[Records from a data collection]
=== Section Start ===

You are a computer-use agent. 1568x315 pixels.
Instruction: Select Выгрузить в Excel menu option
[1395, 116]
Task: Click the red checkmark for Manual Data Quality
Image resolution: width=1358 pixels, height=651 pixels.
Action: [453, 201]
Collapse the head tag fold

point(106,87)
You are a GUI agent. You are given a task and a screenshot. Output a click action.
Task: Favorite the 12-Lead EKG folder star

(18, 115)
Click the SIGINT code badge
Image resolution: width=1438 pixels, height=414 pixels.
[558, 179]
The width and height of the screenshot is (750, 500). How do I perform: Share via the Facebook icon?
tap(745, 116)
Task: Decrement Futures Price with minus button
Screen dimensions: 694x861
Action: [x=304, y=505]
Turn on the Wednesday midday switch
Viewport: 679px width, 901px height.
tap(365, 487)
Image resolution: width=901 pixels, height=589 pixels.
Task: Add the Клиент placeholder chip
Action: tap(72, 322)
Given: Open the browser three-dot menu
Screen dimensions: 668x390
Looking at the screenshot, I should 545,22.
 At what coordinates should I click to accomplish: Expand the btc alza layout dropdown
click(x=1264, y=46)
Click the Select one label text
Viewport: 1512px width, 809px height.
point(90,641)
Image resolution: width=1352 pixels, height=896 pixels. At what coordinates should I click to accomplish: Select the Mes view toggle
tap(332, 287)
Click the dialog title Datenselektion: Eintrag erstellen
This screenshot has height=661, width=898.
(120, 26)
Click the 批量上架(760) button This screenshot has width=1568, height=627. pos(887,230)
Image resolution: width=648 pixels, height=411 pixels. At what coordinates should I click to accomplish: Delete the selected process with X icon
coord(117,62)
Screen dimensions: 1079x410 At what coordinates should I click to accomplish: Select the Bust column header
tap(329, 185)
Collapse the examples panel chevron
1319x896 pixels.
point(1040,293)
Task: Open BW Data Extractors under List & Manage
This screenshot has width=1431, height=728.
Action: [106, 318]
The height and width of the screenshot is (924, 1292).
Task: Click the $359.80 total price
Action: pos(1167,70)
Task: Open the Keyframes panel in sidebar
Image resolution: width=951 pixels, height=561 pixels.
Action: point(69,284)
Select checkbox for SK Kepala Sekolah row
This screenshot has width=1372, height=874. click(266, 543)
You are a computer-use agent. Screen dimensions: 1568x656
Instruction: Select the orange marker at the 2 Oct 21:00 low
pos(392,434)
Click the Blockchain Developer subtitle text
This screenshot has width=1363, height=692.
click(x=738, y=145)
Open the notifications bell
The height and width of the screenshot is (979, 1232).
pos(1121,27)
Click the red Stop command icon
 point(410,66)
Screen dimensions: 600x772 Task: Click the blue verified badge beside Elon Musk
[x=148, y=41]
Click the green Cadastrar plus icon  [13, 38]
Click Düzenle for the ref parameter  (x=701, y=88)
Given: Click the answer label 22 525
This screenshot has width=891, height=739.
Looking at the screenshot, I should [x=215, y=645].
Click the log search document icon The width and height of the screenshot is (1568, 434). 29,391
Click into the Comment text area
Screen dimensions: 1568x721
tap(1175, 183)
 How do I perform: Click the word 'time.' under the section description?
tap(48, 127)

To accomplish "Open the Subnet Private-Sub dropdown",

=== Section End ===

TASK DETAILS: Nothing should be dropped. Retype each line above as it is.

EXERCISE RESPONSE:
You are a computer-use agent. 1568x315 pixels.
Instruction: Select Выгрузить в Excel menu option
[1395, 116]
Task: Click the red checkmark for Manual Data Quality
Image resolution: width=1358 pixels, height=651 pixels.
Action: [453, 201]
Collapse the head tag fold

point(106,87)
You are a GUI agent. You are given a task and a screenshot. Output a click action.
Task: Favorite the 12-Lead EKG folder star

(18, 115)
Click the SIGINT code badge
Image resolution: width=1438 pixels, height=414 pixels.
[558, 179]
The width and height of the screenshot is (750, 500). How do I perform: Share via the Facebook icon?
tap(745, 116)
Task: Decrement Futures Price with minus button
Screen dimensions: 694x861
Action: [x=304, y=505]
Turn on the Wednesday midday switch
Viewport: 679px width, 901px height.
tap(365, 487)
Image resolution: width=901 pixels, height=589 pixels.
Task: Add the Клиент placeholder chip
Action: tap(72, 322)
Given: Open the browser three-dot menu
Screen dimensions: 668x390
Looking at the screenshot, I should 545,22.
 At what coordinates should I click to accomplish: Expand the btc alza layout dropdown
click(x=1264, y=46)
Click the Select one label text
Viewport: 1512px width, 809px height.
point(90,641)
Image resolution: width=1352 pixels, height=896 pixels. At what coordinates should I click to accomplish: Select the Mes view toggle
tap(332, 287)
Click the dialog title Datenselektion: Eintrag erstellen
This screenshot has height=661, width=898.
(120, 26)
Click the 批量上架(760) button This screenshot has width=1568, height=627. pos(887,230)
Image resolution: width=648 pixels, height=411 pixels. At what coordinates should I click to accomplish: Delete the selected process with X icon
coord(117,62)
Screen dimensions: 1079x410 At what coordinates should I click to accomplish: Select the Bust column header
tap(329, 185)
Collapse the examples panel chevron
1319x896 pixels.
point(1040,293)
Task: Open BW Data Extractors under List & Manage
This screenshot has width=1431, height=728.
Action: [106, 318]
The height and width of the screenshot is (924, 1292).
Task: Click the $359.80 total price
Action: pos(1167,70)
Task: Open the Keyframes panel in sidebar
Image resolution: width=951 pixels, height=561 pixels.
Action: point(69,284)
Select checkbox for SK Kepala Sekolah row
This screenshot has width=1372, height=874. click(266, 543)
You are a computer-use agent. Screen dimensions: 1568x656
Instruction: Select the orange marker at the 2 Oct 21:00 low
pos(392,434)
Click the Blockchain Developer subtitle text
This screenshot has width=1363, height=692.
click(x=738, y=145)
Open the notifications bell
The height and width of the screenshot is (979, 1232).
pos(1121,27)
Click the red Stop command icon
 point(410,66)
Screen dimensions: 600x772 Task: Click the blue verified badge beside Elon Musk
[x=148, y=41]
Click the green Cadastrar plus icon  [13, 38]
Click Düzenle for the ref parameter  (x=701, y=88)
Given: Click the answer label 22 525
This screenshot has width=891, height=739.
Looking at the screenshot, I should [x=215, y=645].
Click the log search document icon The width and height of the screenshot is (1568, 434). 29,391
Click into the Comment text area
Screen dimensions: 1568x721
tap(1175, 183)
 How do I perform: Click the word 'time.' under the section description?
tap(48, 127)

To accomplish "Open the Subnet Private-Sub dropdown",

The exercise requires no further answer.